Item coordinate data
◆ ◆ ◆ ◆ ◆ ◆ ◆

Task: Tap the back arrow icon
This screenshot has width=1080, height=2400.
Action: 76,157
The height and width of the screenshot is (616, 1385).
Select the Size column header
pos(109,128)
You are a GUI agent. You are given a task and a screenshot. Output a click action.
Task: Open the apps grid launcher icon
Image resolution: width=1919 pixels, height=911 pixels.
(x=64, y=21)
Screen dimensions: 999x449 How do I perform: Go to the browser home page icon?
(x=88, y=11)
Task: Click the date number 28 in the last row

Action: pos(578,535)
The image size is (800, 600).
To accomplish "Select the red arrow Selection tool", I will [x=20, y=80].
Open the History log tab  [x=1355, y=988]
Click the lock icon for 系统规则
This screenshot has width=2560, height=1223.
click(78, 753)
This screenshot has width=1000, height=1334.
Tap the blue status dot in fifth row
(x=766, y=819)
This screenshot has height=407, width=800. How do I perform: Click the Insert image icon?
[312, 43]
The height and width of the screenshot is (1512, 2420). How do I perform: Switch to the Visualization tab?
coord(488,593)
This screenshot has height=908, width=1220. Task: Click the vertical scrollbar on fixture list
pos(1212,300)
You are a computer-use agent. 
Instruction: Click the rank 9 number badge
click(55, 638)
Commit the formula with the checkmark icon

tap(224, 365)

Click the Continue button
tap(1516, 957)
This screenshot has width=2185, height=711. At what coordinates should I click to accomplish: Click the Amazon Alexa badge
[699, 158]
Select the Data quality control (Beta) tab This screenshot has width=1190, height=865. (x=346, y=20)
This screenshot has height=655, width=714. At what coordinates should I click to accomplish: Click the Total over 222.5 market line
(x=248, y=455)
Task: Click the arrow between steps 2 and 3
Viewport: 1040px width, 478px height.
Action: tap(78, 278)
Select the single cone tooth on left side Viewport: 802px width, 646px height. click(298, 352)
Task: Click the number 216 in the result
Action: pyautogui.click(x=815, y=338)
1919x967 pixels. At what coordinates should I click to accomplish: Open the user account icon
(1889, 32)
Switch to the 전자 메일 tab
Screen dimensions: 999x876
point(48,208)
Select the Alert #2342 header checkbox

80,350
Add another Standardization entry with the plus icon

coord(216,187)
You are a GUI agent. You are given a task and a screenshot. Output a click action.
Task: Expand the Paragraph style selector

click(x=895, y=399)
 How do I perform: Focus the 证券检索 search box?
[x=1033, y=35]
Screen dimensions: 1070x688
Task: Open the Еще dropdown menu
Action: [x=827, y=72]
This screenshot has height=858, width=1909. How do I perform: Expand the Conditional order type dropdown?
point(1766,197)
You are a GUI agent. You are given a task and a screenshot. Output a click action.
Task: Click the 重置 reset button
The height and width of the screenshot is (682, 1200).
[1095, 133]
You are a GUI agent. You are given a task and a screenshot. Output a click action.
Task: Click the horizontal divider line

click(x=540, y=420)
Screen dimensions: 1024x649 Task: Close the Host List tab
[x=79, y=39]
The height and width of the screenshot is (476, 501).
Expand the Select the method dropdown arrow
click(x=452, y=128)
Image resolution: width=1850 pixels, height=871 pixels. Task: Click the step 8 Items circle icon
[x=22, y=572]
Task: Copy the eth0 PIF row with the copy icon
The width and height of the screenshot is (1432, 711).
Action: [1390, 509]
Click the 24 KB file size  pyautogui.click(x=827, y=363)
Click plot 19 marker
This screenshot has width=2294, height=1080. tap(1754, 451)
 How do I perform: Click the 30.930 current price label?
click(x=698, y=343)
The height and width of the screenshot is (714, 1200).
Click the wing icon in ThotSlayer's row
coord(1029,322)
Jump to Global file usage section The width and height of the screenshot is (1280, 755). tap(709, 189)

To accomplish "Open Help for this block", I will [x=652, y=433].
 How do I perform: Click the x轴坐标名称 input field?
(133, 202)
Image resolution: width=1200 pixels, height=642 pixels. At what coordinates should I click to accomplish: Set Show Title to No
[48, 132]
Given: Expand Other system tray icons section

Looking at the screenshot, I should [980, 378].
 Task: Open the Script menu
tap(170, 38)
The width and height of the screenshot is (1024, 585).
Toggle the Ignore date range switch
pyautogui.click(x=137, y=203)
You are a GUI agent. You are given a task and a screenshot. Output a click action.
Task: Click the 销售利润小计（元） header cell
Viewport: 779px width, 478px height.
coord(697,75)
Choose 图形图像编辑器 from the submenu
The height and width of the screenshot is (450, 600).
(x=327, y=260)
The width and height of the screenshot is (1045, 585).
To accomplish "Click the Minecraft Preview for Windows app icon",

◆ ◆ ◆ ◆ ◆ ◆ ◆

What the task requires:
Copy the item coordinate data above from the start up to and including the line with "pos(109,128)", adding -147 to every coordinate number in the answers.

The completed task:
Task: Tap the back arrow icon
This screenshot has width=1080, height=2400.
Action: -71,10
The height and width of the screenshot is (616, 1385).
Select the Size column header
pos(-38,-19)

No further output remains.